- Records for locating described items -
<<<<

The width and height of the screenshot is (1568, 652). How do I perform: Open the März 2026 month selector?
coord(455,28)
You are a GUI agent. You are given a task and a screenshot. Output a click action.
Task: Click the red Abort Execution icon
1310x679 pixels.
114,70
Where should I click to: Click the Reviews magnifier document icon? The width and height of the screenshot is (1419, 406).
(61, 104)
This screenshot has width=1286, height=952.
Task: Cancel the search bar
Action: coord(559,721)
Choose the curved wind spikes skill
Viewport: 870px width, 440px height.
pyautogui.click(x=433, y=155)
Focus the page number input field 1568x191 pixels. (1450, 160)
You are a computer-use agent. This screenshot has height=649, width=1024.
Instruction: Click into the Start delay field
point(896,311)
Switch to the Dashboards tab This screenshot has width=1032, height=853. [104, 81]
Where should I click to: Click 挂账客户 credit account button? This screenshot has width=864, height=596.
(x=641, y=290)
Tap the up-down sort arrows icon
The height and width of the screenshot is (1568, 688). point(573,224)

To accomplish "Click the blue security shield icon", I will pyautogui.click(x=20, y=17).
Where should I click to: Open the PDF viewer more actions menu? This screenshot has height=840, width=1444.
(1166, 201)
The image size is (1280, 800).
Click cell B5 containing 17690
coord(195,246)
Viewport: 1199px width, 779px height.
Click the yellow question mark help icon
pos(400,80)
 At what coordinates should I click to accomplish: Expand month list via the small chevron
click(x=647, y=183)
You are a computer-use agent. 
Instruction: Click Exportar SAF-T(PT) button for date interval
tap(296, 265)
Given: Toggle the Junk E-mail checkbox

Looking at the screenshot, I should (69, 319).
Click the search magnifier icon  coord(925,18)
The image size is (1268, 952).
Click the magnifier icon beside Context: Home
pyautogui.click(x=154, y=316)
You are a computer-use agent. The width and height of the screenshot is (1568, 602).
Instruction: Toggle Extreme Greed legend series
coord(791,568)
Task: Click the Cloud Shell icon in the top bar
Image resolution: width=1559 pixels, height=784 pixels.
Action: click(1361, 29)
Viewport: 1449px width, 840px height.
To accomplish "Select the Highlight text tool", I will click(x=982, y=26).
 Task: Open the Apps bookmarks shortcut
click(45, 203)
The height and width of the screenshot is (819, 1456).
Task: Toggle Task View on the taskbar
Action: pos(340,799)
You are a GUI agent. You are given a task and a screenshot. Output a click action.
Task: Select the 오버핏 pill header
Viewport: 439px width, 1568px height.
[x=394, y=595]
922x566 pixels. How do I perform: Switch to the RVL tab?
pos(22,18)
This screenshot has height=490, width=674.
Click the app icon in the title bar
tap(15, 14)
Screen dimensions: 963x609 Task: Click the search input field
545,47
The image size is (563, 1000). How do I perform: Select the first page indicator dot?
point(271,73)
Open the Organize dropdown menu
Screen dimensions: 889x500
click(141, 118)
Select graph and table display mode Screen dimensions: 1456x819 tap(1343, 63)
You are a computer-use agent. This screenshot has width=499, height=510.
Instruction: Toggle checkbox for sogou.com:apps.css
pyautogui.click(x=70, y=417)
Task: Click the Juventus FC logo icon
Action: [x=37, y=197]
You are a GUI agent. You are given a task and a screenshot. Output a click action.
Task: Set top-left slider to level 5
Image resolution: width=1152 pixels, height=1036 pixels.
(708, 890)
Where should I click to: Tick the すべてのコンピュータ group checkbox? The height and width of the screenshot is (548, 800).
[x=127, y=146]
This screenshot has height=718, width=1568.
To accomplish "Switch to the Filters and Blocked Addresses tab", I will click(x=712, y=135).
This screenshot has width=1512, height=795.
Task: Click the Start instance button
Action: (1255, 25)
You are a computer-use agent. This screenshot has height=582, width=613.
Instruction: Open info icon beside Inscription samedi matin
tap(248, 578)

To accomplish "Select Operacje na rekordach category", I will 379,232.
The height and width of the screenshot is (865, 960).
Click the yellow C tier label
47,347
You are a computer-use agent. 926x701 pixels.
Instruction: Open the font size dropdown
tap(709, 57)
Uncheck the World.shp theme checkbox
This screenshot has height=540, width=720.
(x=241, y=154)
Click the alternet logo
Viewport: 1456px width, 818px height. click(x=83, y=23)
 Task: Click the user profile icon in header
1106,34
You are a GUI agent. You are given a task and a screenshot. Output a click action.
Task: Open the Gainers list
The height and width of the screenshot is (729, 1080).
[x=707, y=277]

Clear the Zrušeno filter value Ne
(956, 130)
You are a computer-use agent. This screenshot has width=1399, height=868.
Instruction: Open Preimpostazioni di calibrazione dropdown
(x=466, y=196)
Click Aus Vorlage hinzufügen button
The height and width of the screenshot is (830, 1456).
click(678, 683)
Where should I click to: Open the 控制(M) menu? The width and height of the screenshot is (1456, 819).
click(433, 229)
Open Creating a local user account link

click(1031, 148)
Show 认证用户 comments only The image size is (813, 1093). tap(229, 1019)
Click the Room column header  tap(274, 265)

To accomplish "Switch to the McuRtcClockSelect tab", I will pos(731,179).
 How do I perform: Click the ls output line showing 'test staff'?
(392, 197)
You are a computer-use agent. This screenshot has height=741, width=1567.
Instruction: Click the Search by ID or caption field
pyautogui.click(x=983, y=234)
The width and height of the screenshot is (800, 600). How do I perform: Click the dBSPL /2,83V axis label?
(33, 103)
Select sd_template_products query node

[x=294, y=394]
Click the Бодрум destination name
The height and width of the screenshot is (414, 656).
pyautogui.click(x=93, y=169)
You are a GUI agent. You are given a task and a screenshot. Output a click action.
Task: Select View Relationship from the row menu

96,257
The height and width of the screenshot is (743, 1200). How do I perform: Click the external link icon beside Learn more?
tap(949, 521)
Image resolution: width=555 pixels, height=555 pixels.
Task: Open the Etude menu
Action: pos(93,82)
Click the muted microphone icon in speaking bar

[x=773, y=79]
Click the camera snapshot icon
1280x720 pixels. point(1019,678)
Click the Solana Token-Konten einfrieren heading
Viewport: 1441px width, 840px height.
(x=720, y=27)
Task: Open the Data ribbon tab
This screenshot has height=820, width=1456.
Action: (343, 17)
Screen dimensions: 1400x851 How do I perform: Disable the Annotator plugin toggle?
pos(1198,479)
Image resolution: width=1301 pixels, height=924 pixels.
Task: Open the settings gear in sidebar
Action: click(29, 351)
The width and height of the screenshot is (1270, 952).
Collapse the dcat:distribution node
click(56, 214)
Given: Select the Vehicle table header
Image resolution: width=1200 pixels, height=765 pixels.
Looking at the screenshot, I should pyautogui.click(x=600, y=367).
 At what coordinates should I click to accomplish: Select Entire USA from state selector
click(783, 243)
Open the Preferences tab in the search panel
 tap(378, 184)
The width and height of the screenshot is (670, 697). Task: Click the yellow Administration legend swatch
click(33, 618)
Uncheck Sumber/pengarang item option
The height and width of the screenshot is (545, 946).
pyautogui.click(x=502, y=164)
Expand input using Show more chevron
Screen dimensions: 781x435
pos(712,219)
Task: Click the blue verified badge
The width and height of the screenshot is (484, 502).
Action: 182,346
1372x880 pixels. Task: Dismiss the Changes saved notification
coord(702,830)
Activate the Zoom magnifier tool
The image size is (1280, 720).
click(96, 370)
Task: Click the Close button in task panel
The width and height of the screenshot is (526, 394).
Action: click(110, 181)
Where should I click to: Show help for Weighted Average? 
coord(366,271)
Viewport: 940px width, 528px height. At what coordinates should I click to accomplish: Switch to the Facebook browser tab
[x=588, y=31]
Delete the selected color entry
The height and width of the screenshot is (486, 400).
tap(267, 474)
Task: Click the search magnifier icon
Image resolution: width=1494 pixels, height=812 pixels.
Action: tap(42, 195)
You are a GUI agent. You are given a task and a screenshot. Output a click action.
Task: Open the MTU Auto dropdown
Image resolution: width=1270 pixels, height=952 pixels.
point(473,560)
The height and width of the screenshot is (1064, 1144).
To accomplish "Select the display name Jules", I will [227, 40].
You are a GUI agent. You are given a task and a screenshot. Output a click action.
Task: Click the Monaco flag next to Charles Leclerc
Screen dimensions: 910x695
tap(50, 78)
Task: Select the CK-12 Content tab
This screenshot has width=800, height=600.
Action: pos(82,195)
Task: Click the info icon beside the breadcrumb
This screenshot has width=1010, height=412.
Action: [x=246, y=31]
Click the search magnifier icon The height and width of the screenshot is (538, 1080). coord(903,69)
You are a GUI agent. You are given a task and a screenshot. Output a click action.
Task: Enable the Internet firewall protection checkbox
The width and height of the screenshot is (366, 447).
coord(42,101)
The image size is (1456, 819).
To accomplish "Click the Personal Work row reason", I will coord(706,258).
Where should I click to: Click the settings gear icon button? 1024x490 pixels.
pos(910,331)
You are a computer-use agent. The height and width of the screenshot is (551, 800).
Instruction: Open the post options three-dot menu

>>>>

- Description of the task -
Copy the lines of the listing above verbatim, starting with the line that contains "I will pos(731,179)." and ending after the line that contains "pyautogui.click(x=983, y=234)".

- Task solution -
To accomplish "Switch to the McuRtcClockSelect tab", I will pos(731,179).
 How do I perform: Click the ls output line showing 'test staff'?
(392, 197)
You are a computer-use agent. This screenshot has height=741, width=1567.
Instruction: Click the Search by ID or caption field
pyautogui.click(x=983, y=234)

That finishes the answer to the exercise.